W hołdzie poległym podczas II wojny światowej 

9 marca 1943 r. na plebanii w Tuligłowach został zamordowany ks. Władysław Selwa. 11 marca 2018 r. uczczono pamięć jego oraz wszystkich mieszkańców Tuligłów, którzy w różnych okolicznościach II wojny światowej stracili życie, broniąc Ojczyzny.

Ks. proboszcz Mariusz Marciniec odprawił Mszę Św. w intencji księdza Selwy, a po sumie przedstawiciele Stowarzyszenia na Rzecz Rozwoju Tuligłów oraz uczniowie Szkoły Podstawowej im. ks. Bronisława Markiewicza złożyli kwiaty, zapalili znicze, modlili się za zmarłych poległych podczas II wojny światowej oraz odśpiewali pieśń „Boże coś Polskę”.

W Tuligłowach od kilku lat ożywiła się pamięć o Księdzu Selwie zamordowanym przez hitlerowców. Co roku w rocznicę Jego śmierci odprawiana jest Msza Św. i odbywa się krótka uroczystość patriotyczna na cmentarzu parafialnym, gdzie został pochowany.

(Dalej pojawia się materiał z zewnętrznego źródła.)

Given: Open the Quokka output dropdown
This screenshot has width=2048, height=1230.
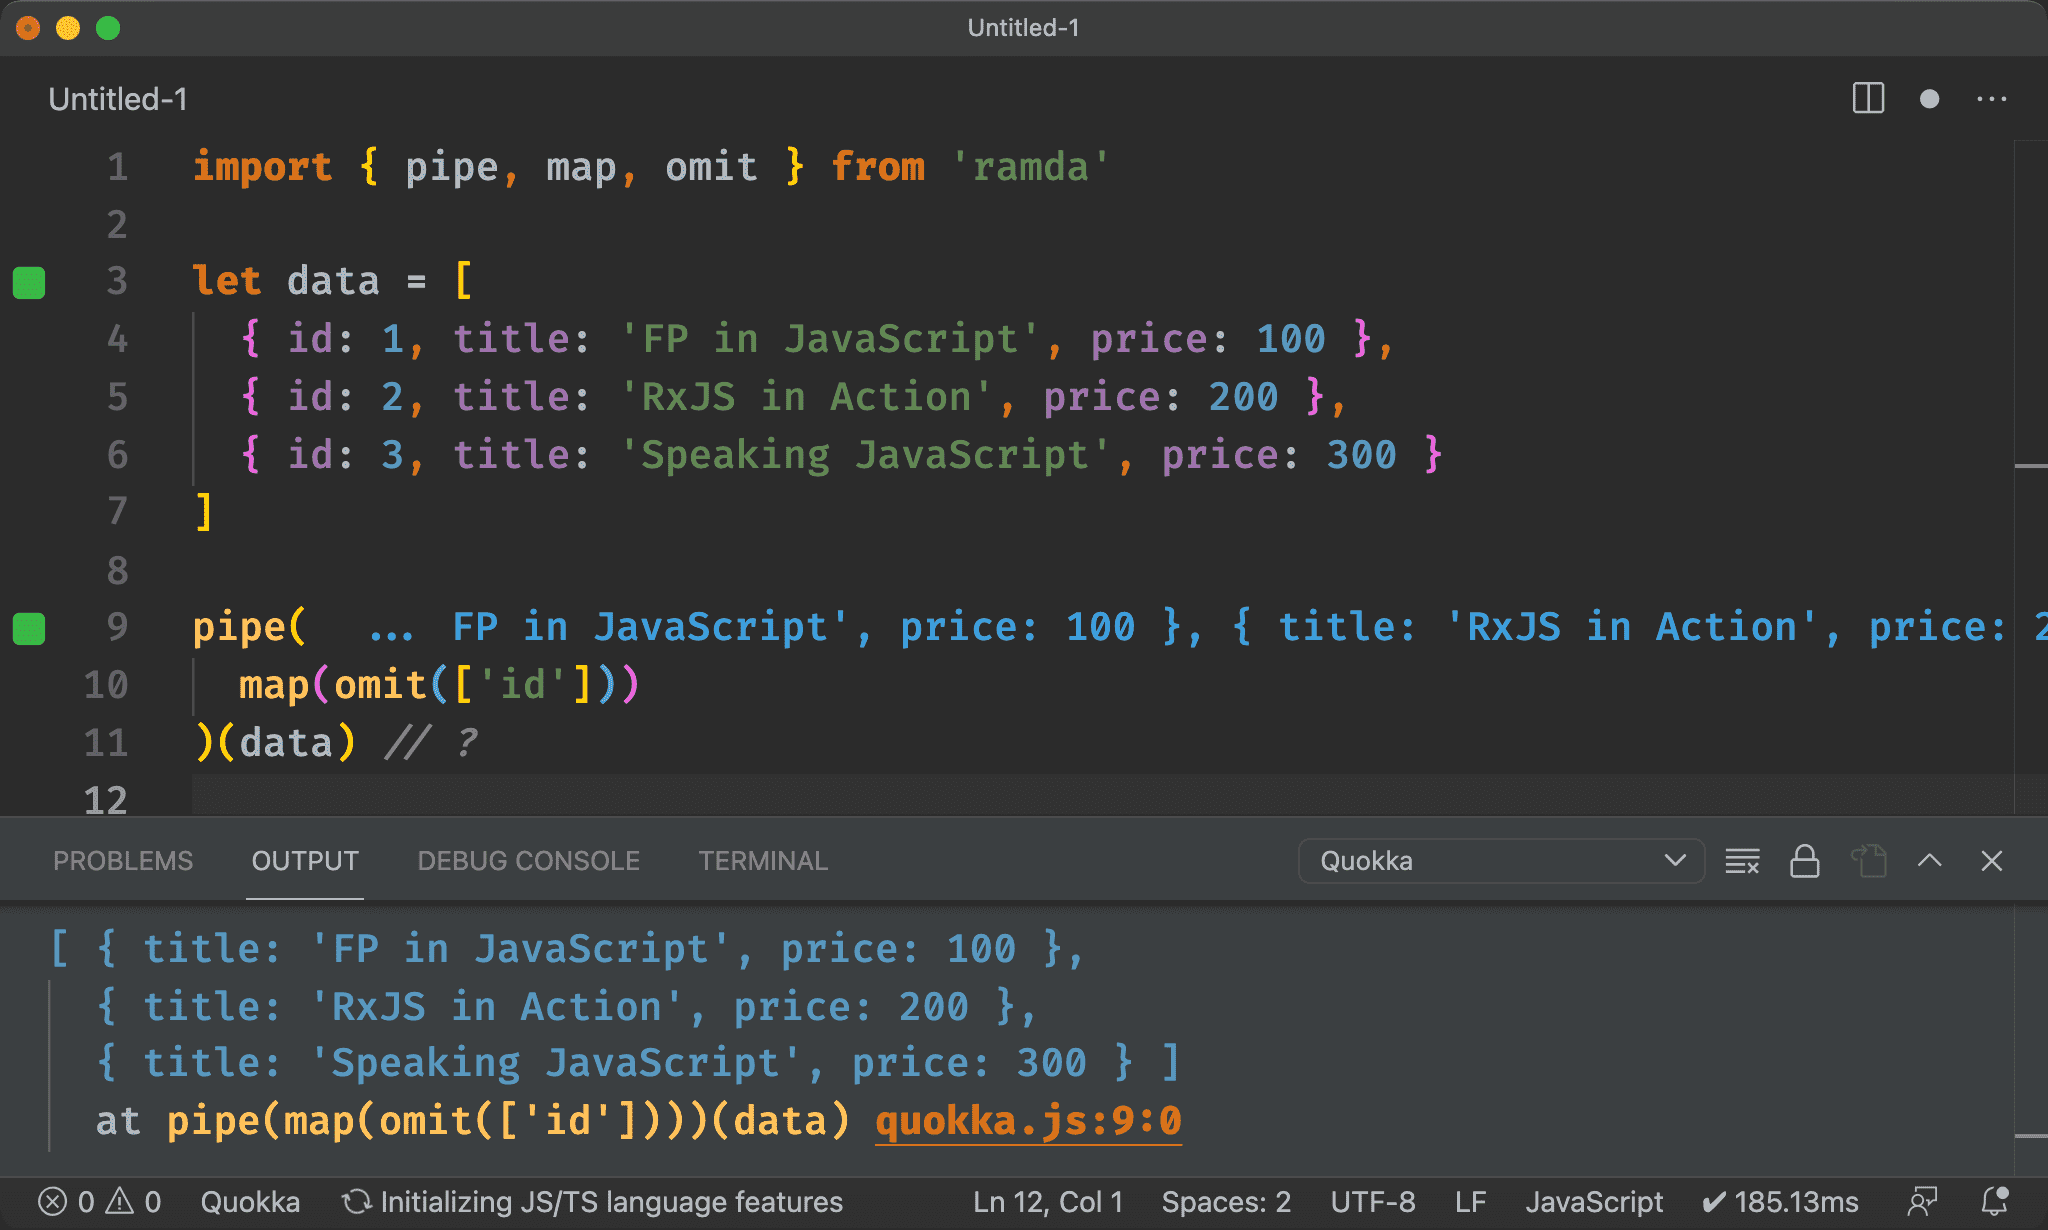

Wojna zebrała o wiele większe żniwo w sąsiednich Czelatycach i Rokietnicy. Tam doszło do pacyfikacji mieszkańców. Podobny los miał spotkać Tuligłowy. Jak wspominają najstarsi mieszkańcy wioski, do budynku szkoły (dziś już nie istnieje) sprowadzono wielu mężczyzn, którym groziło rozstrzelanie. Modlitwa ówczesnego proboszcza parafii i ludzi zgromadzonych przed Cudownym Obrazem Matki Bożej ocaliła ich. Pobici dotkliwie wrócili do domów.